**Action item:** From the material below, return every line that includes "agent".

**Extracted information:**
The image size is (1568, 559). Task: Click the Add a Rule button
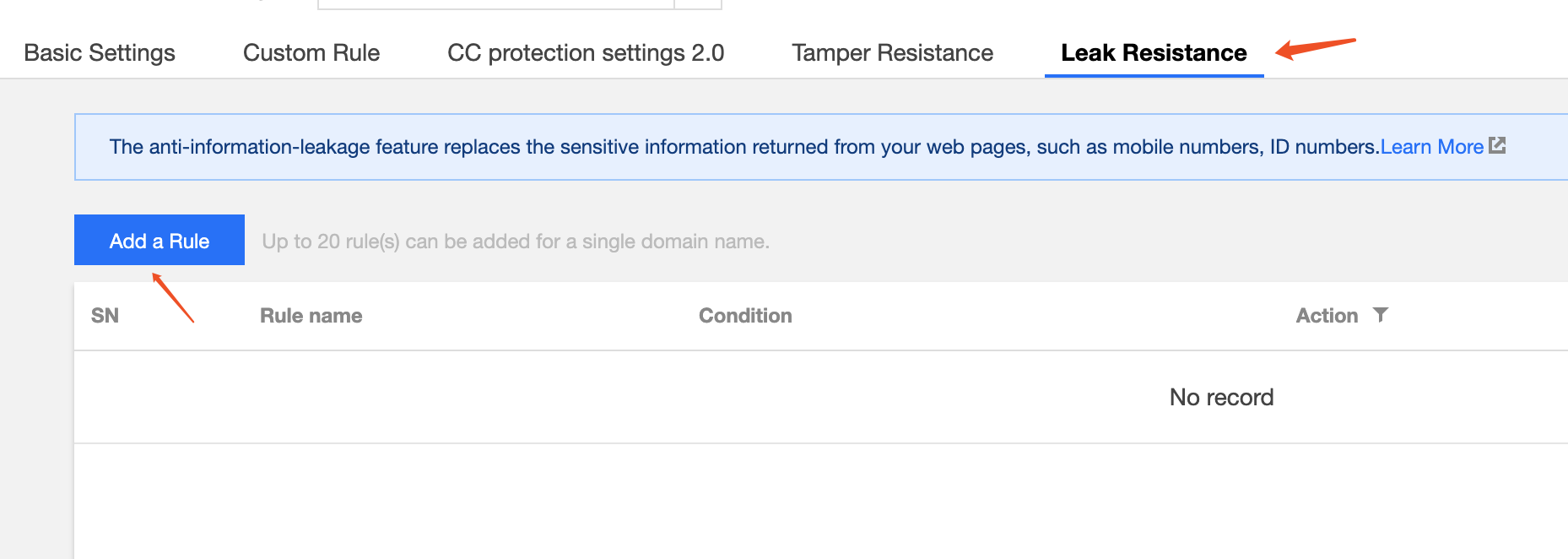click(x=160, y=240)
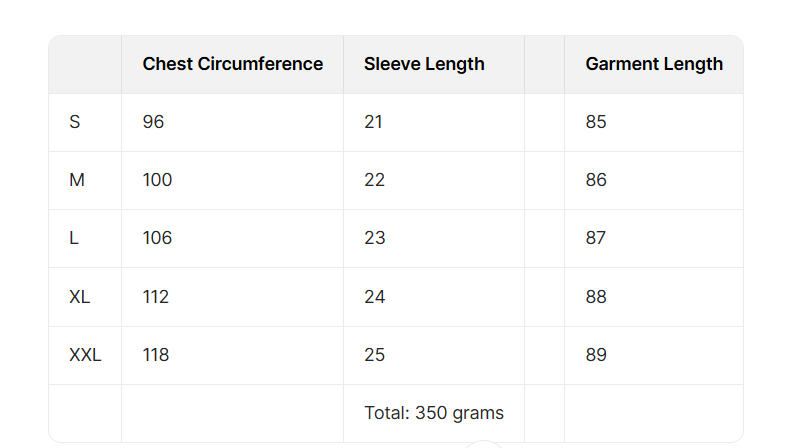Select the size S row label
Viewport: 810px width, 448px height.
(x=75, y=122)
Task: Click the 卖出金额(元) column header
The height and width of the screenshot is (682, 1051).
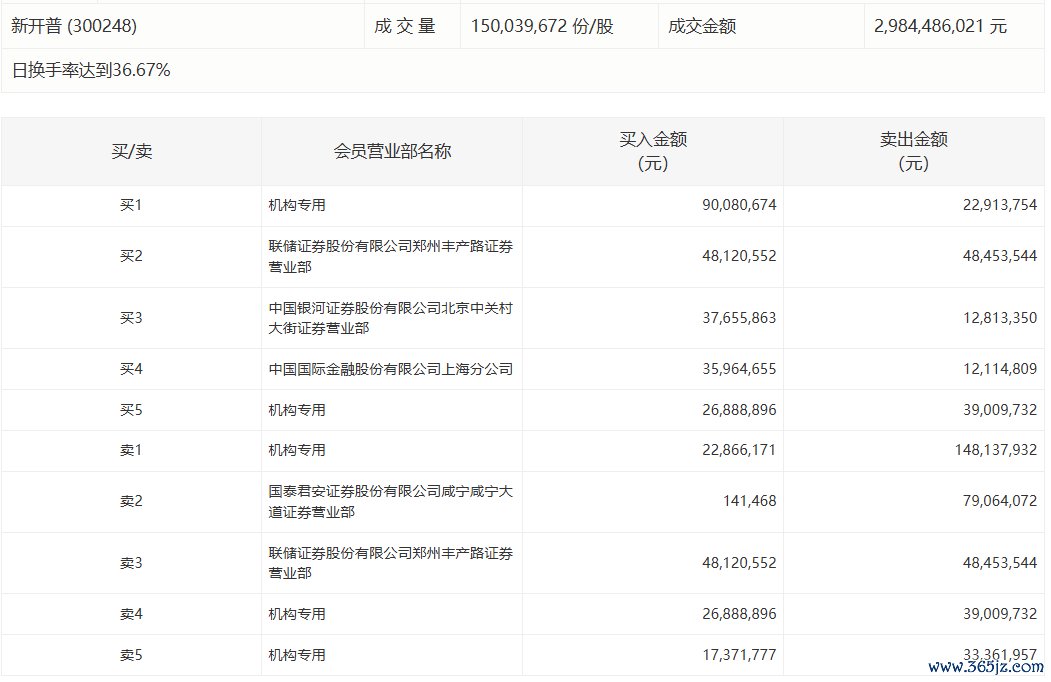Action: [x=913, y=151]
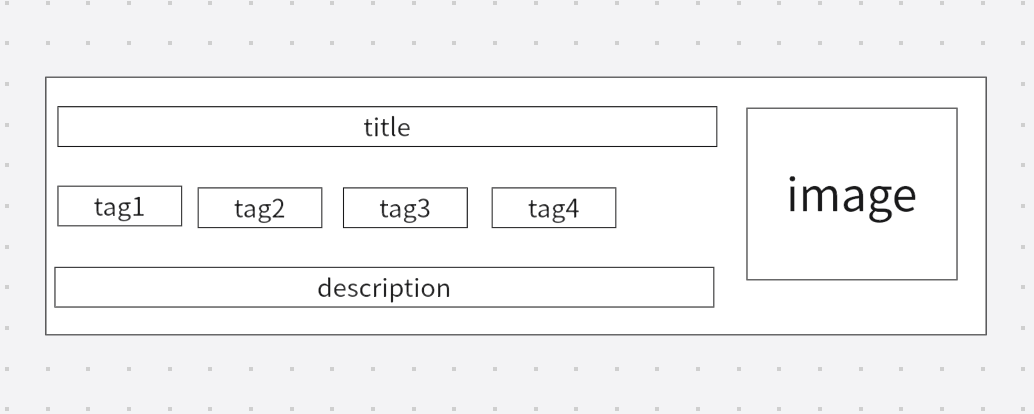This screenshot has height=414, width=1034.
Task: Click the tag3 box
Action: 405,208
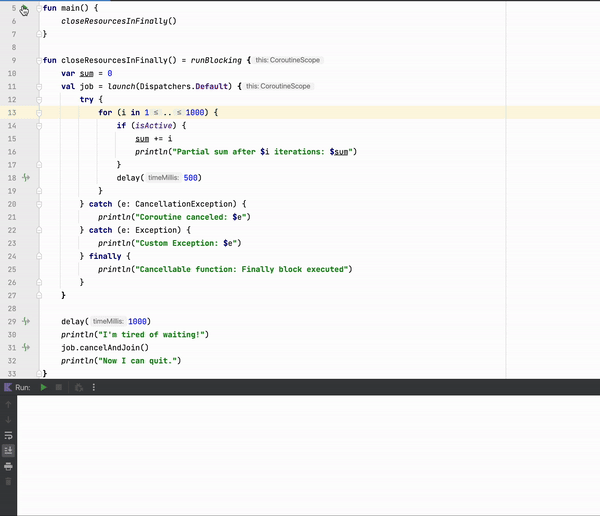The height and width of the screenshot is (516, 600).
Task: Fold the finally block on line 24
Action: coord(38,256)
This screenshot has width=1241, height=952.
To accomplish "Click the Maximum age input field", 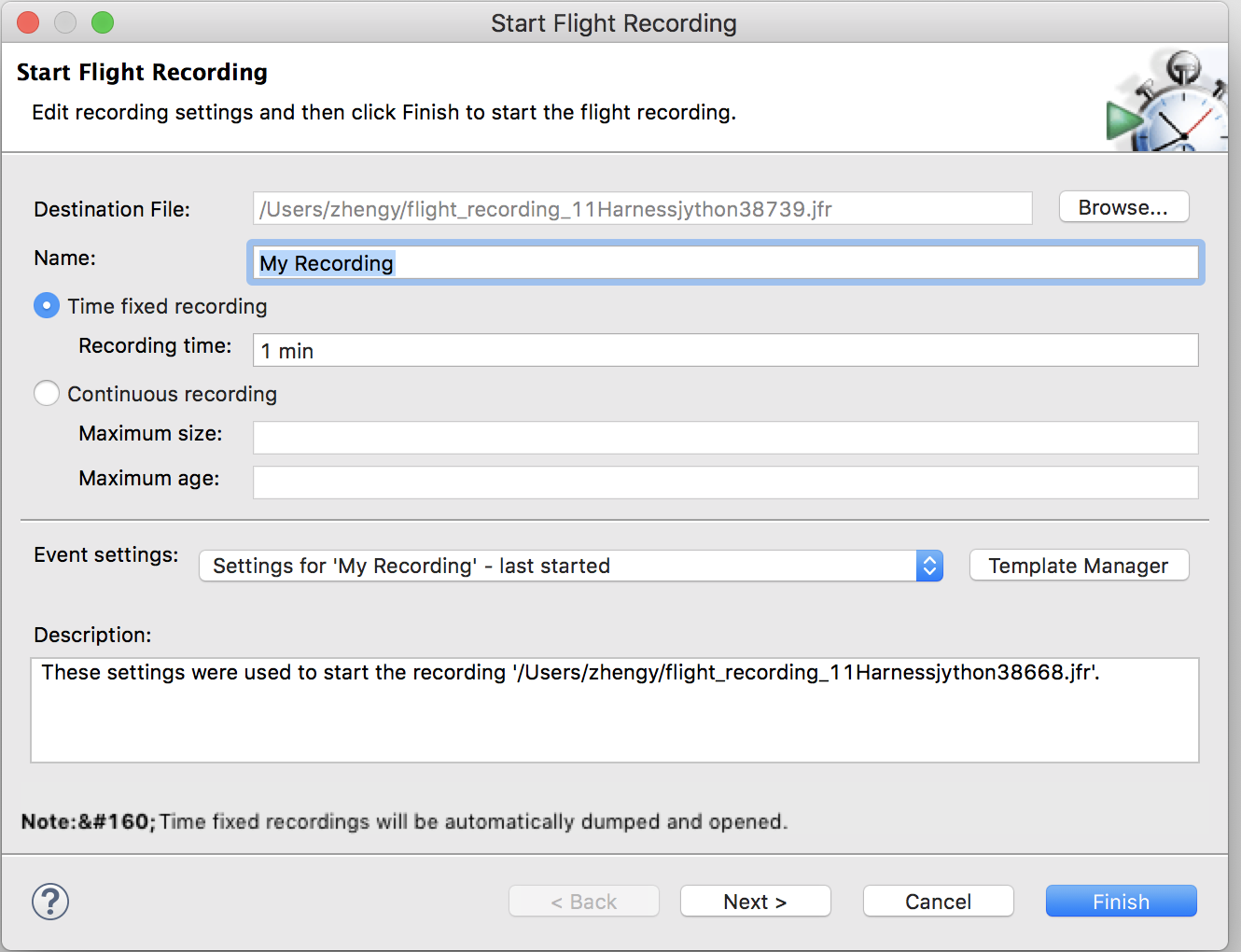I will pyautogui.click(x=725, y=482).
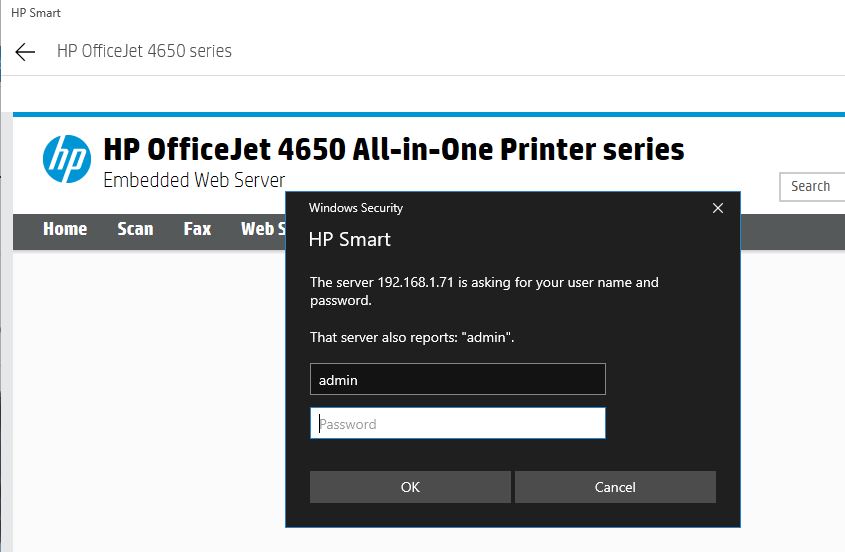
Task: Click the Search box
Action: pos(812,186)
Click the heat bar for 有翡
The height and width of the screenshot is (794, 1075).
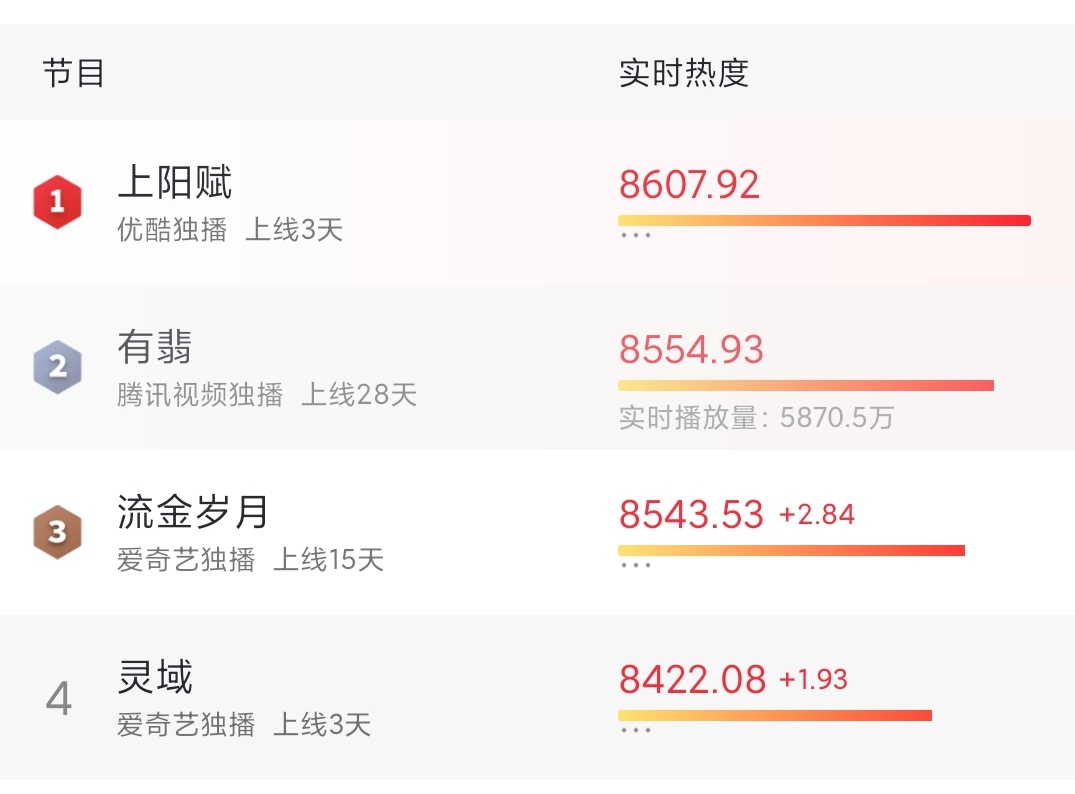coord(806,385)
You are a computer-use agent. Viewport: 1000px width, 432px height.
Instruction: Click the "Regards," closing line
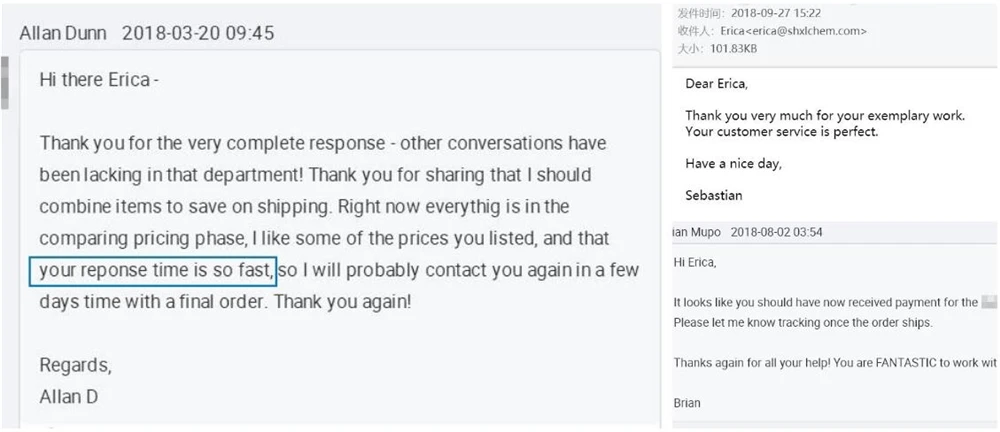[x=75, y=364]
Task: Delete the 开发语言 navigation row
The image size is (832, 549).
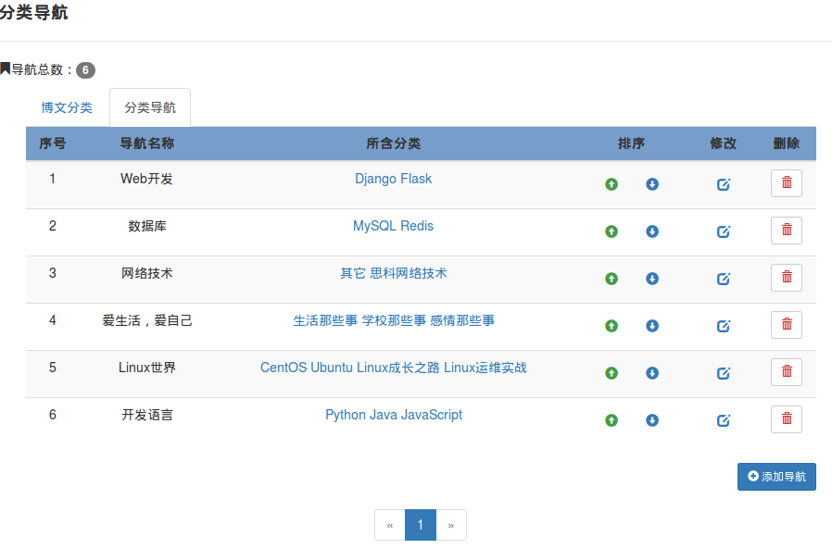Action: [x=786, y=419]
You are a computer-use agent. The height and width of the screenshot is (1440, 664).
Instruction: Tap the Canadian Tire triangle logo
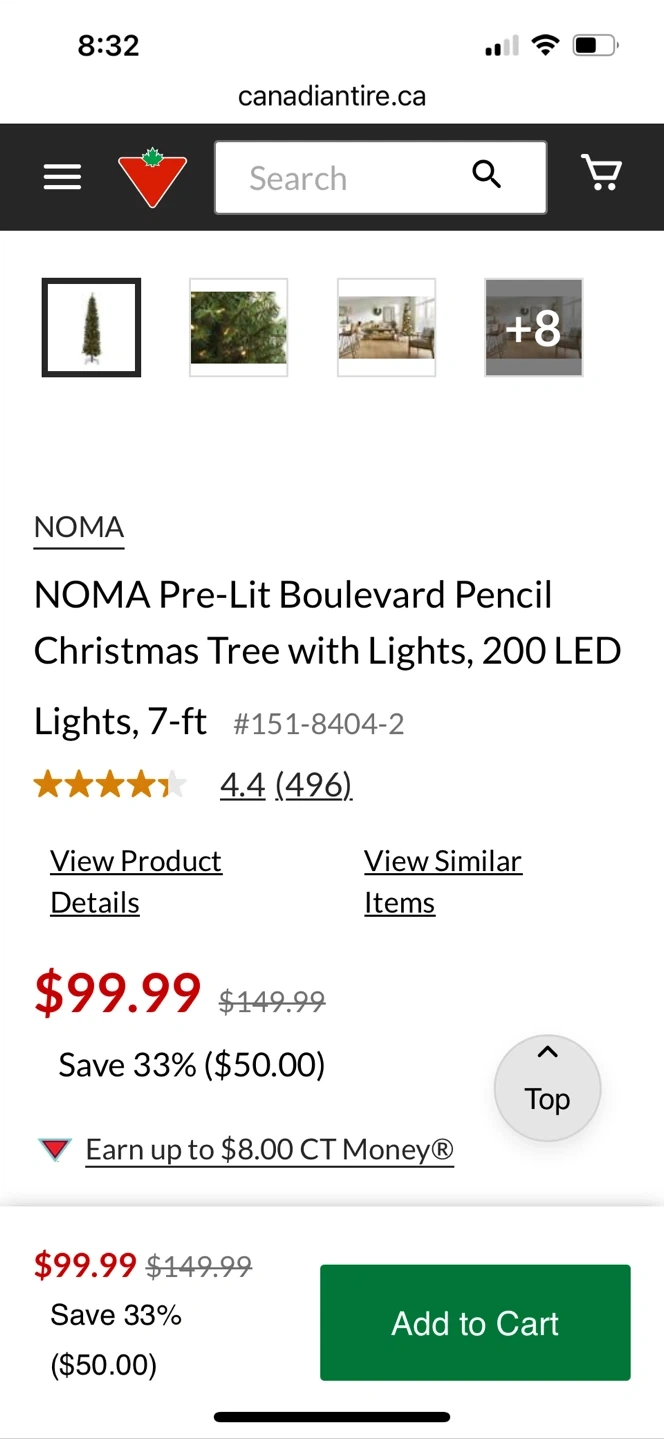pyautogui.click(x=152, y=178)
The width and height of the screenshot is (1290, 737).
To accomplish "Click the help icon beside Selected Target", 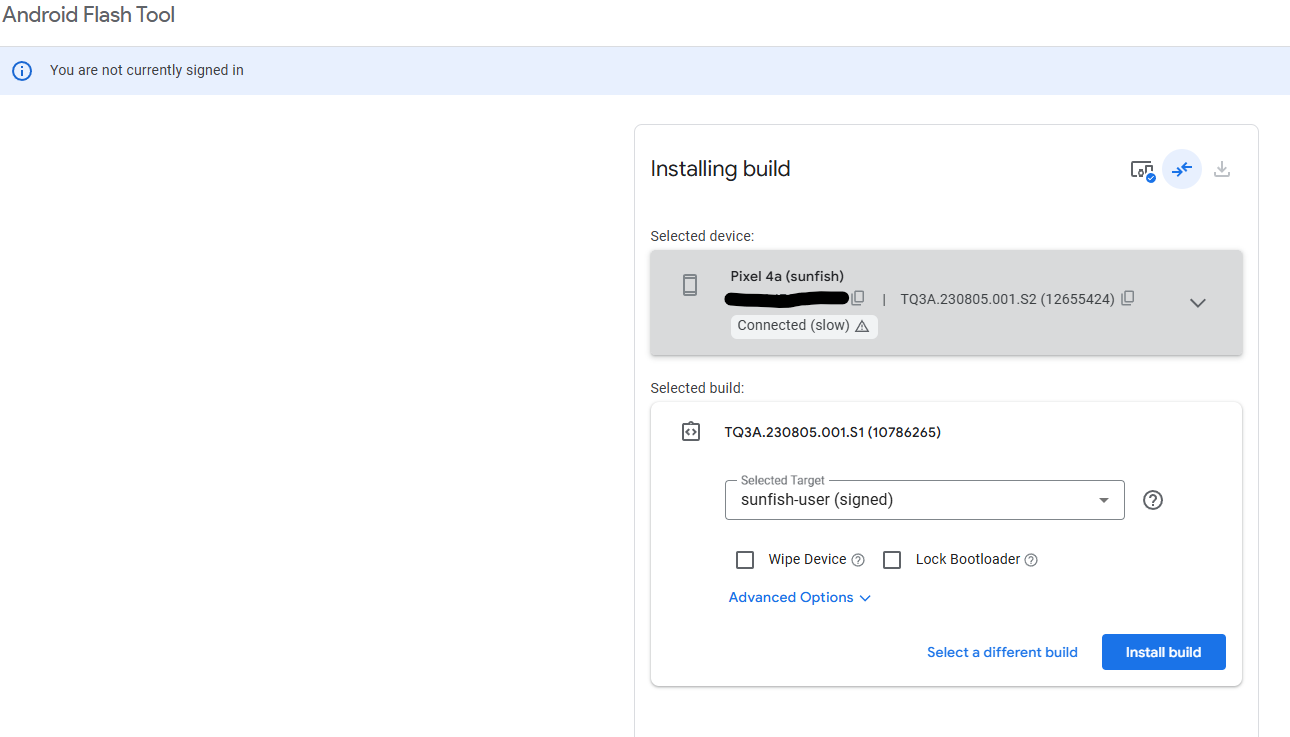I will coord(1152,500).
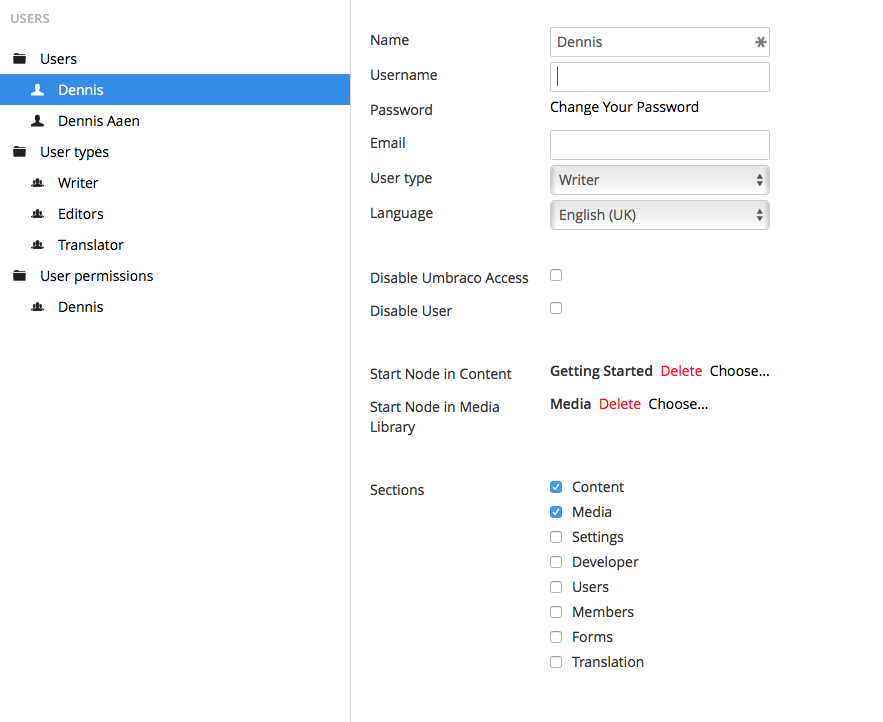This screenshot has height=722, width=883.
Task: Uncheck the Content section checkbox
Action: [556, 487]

**Solution to this exercise:**
You are a computer-use agent. Viewport: 1000px width, 432px height.
You are a computer-use agent. The height and width of the screenshot is (1440, 664).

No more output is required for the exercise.